DATA –

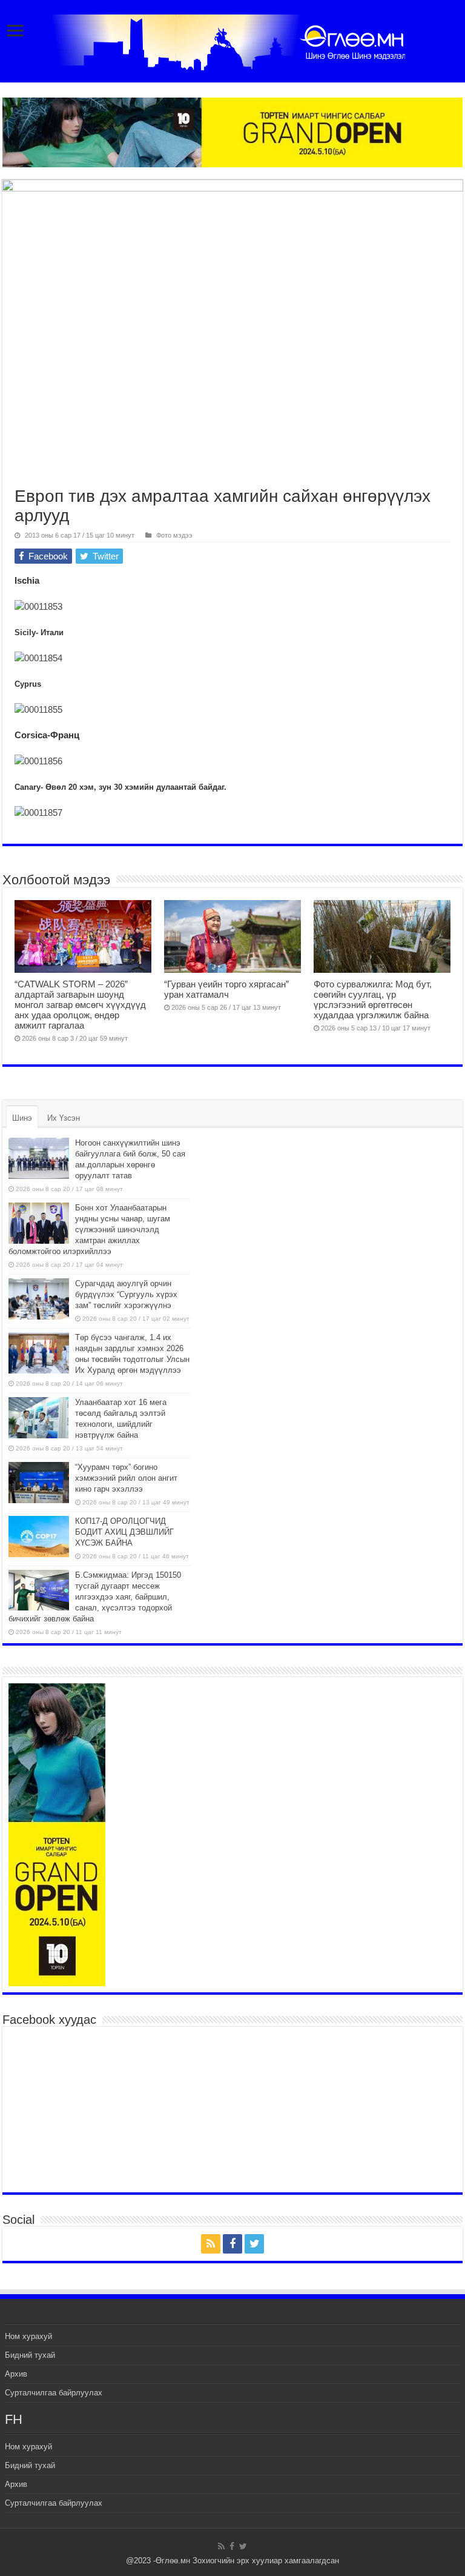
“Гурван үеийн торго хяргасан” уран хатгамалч (226, 989)
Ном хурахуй (28, 2336)
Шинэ (22, 1118)
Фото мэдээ (174, 535)
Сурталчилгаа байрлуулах (53, 2392)
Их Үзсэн (63, 1118)
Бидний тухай (30, 2355)
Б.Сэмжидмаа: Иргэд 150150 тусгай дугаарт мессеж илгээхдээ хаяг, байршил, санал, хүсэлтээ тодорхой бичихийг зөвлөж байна (94, 1596)
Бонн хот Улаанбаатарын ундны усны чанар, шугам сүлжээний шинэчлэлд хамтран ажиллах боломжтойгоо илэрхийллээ (89, 1229)
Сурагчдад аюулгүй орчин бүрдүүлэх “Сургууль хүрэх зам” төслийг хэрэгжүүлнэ (126, 1294)
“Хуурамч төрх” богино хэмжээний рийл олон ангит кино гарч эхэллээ (126, 1478)
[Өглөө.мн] (232, 40)
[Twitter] (254, 2244)
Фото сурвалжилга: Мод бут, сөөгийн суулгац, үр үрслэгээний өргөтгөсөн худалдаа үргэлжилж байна (373, 999)
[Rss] (210, 2244)
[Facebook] (232, 2244)
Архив (16, 2373)
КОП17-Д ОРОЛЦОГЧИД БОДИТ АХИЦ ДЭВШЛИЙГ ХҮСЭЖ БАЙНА (124, 1532)
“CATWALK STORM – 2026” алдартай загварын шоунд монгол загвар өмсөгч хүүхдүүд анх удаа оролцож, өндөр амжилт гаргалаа (80, 1004)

WHAT THIS TASK INVOLVES – Leave the pictures out and transcribe the remaining material exactly.

SOLUTION FOR THIS PROBLEM –
“Гурван үеийн торго хяргасан” уран хатгамалч (226, 989)
Ном хурахуй (28, 2336)
Шинэ (22, 1118)
Фото мэдээ (174, 535)
Сурталчилгаа байрлуулах (53, 2392)
Их Үзсэн (63, 1118)
Бидний тухай (30, 2355)
Б.Сэмжидмаа: Иргэд 150150 тусгай дугаарт мессеж илгээхдээ хаяг, байршил, санал, хүсэлтээ тодорхой бичихийг зөвлөж байна (94, 1596)
Бонн хот Улаанбаатарын ундны усны чанар, шугам сүлжээний шинэчлэлд хамтран ажиллах боломжтойгоо илэрхийллээ (89, 1229)
Сурагчдад аюулгүй орчин бүрдүүлэх “Сургууль хүрэх зам” төслийг хэрэгжүүлнэ (126, 1294)
“Хуурамч төрх” богино хэмжээний рийл олон ангит кино гарч эхэллээ (126, 1478)
[Өглөө.мн] (232, 40)
[Twitter] (254, 2244)
Фото сурвалжилга: Мод бут, сөөгийн суулгац, үр үрслэгээний өргөтгөсөн худалдаа үргэлжилж байна (373, 999)
[Rss] (210, 2244)
[Facebook] (232, 2244)
Архив (16, 2373)
КОП17-Д ОРОЛЦОГЧИД БОДИТ АХИЦ ДЭВШЛИЙГ ХҮСЭЖ БАЙНА (124, 1532)
“CATWALK STORM – 2026” алдартай загварын шоунд монгол загвар өмсөгч хүүхдүүд анх удаа оролцож, өндөр амжилт гаргалаа (80, 1004)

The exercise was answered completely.